At trivago we operate a hybrid infrastructure of both on-premise machines and clusters on Google Cloud. Over time, we came up with a set of deployment guidelines for running our workloads as more and more of them are migrating to Google Cloud. These are not strict rules, but rather suggestions to best serve each team's needs.
Teams are meant to have full control over their workloads, but most of the time they "just want to run things" and do not have the time or resources to care much about managing the underlying infrastructure. This makes it even more important to carefully consider which level of involvement a team wants or requires.
We noticed that our heuristics could also be useful to others, which is why we decided to share them with the public. Every infrastructure is different, so you might have to adjust those recommendations to your specific requirements.
We advise teams to use containers as the "packaging" method for their apps.
The reason is rather simple:
Applications have the tendency to grow, and once they pass a certain point, teams face themselves with a migration as there are better ways to run their applications.
For example: We recently had the case of a VM-hosted application that had been optimised so much, that it was now feasible to run on Kubernetes, removing the need for a custom deployment pipeline.

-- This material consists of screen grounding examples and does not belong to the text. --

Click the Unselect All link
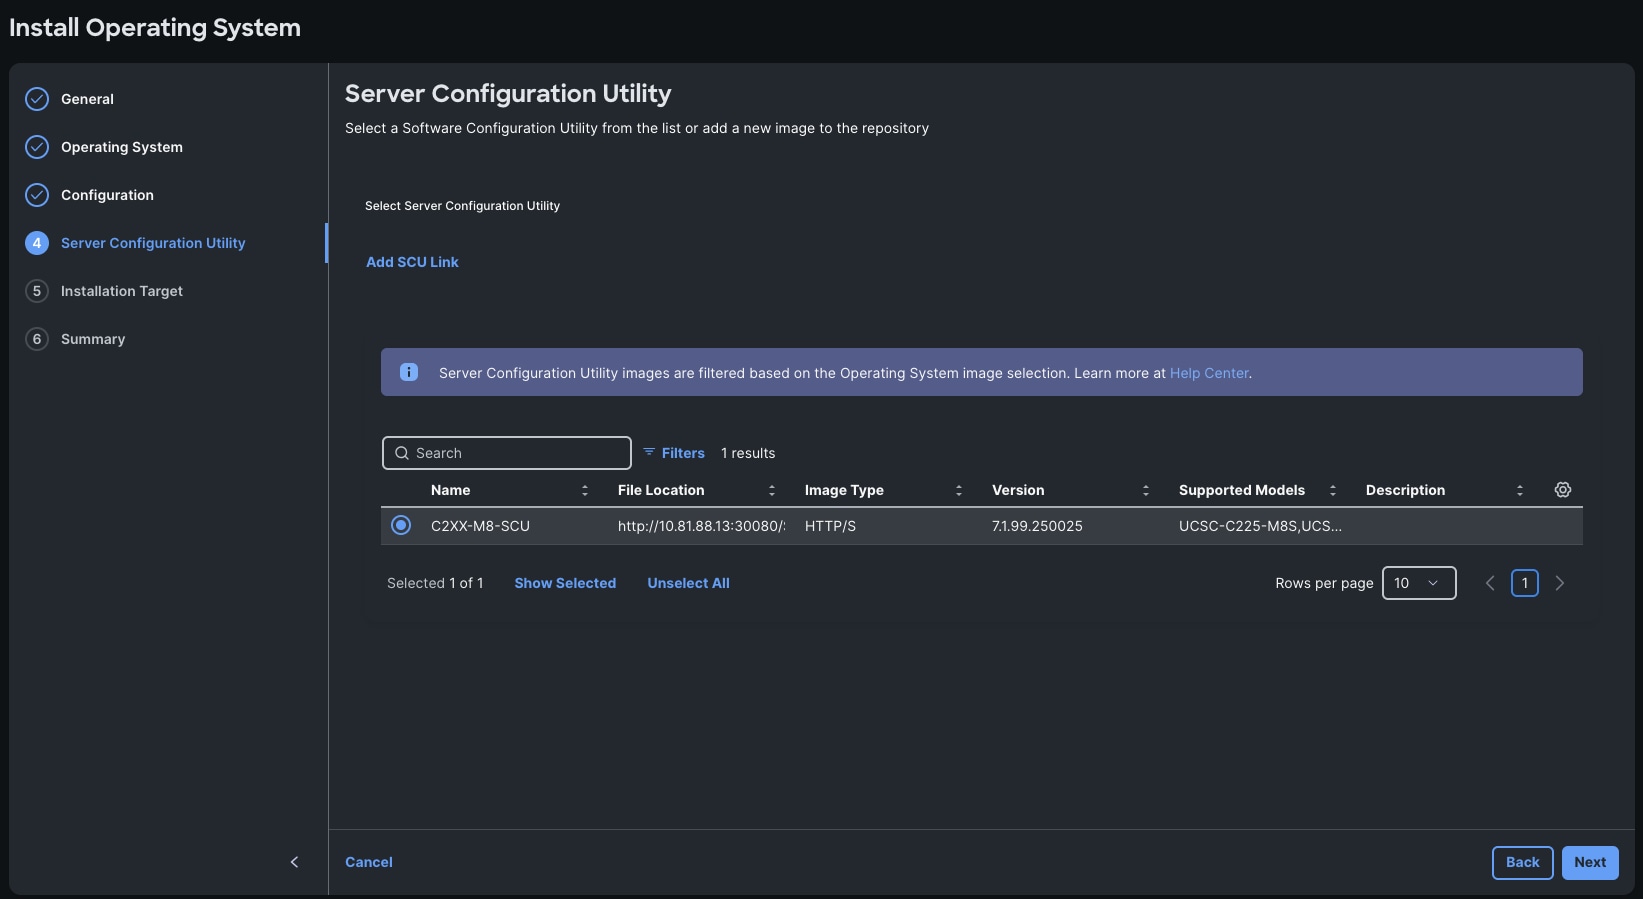 [688, 583]
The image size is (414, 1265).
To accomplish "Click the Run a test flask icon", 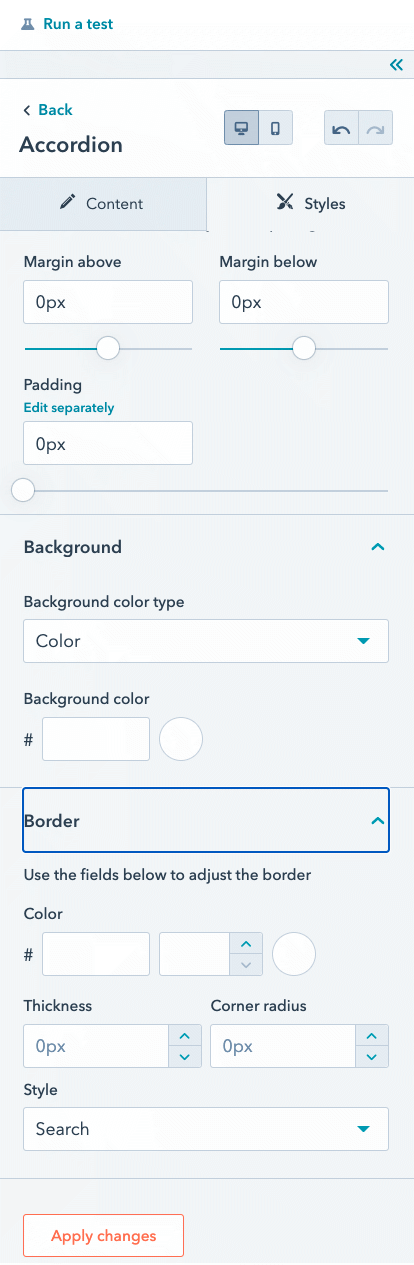I will [x=27, y=24].
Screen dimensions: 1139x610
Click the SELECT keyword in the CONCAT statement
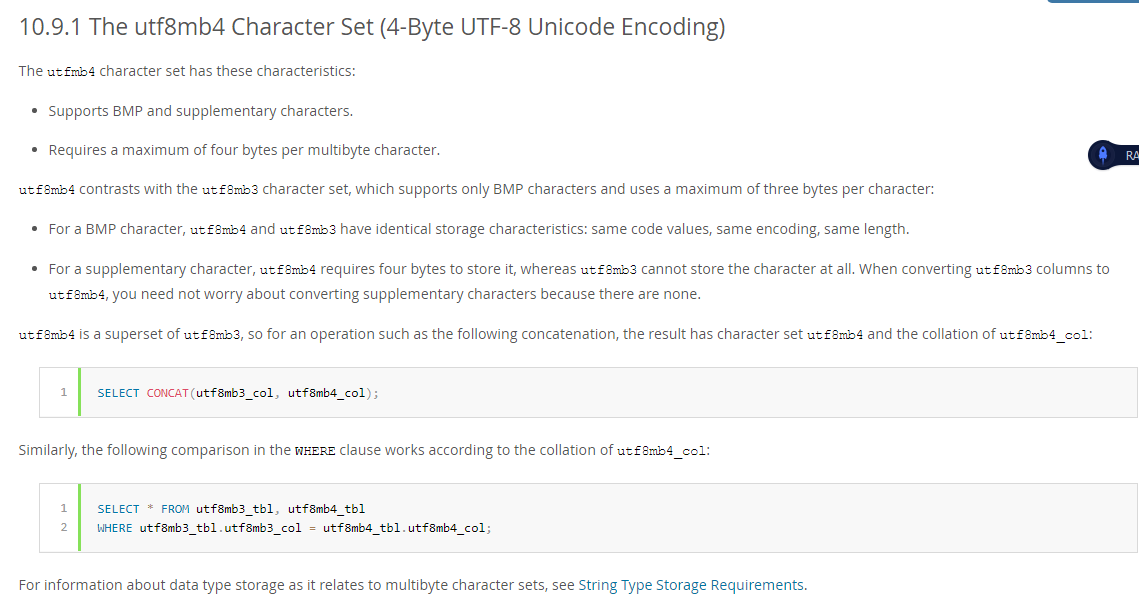118,393
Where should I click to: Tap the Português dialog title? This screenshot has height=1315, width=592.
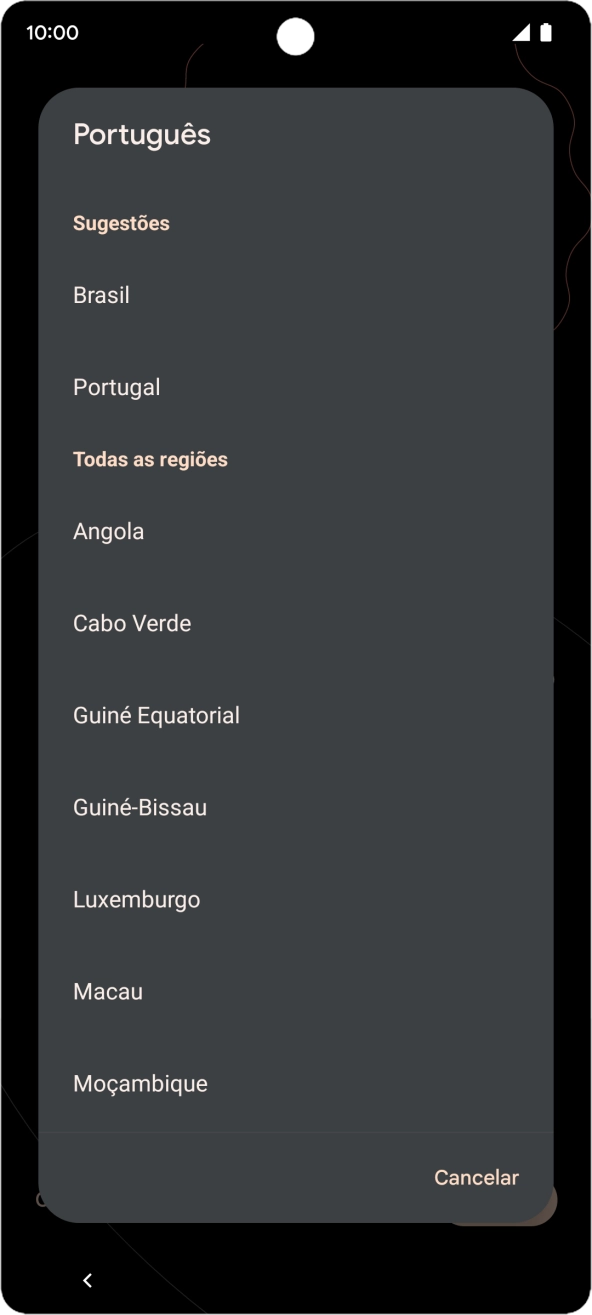141,135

Now, the most "feature complete", but albeit not the most simple way of running your applications, is Kubernetes. You have basically all the options here, and that is why we prefer it as the default target for medium to large-size applications.
To run on Kubernetes you need to have your application deployed in a "resource envelope" or "pod", which currently must be a collection of Docker containers.
As of this, we strongly advise teams to either use Docker containers for production and development, one of both, or at least work in a way similar to containers. In case of VM provisioning for example, you can write things like Packer scripts in a way similar to the way you write Docker files, which will make it easier to migrate to containers later on.
Note: GCP has built-in support for VMs that start a Docker container right after boot.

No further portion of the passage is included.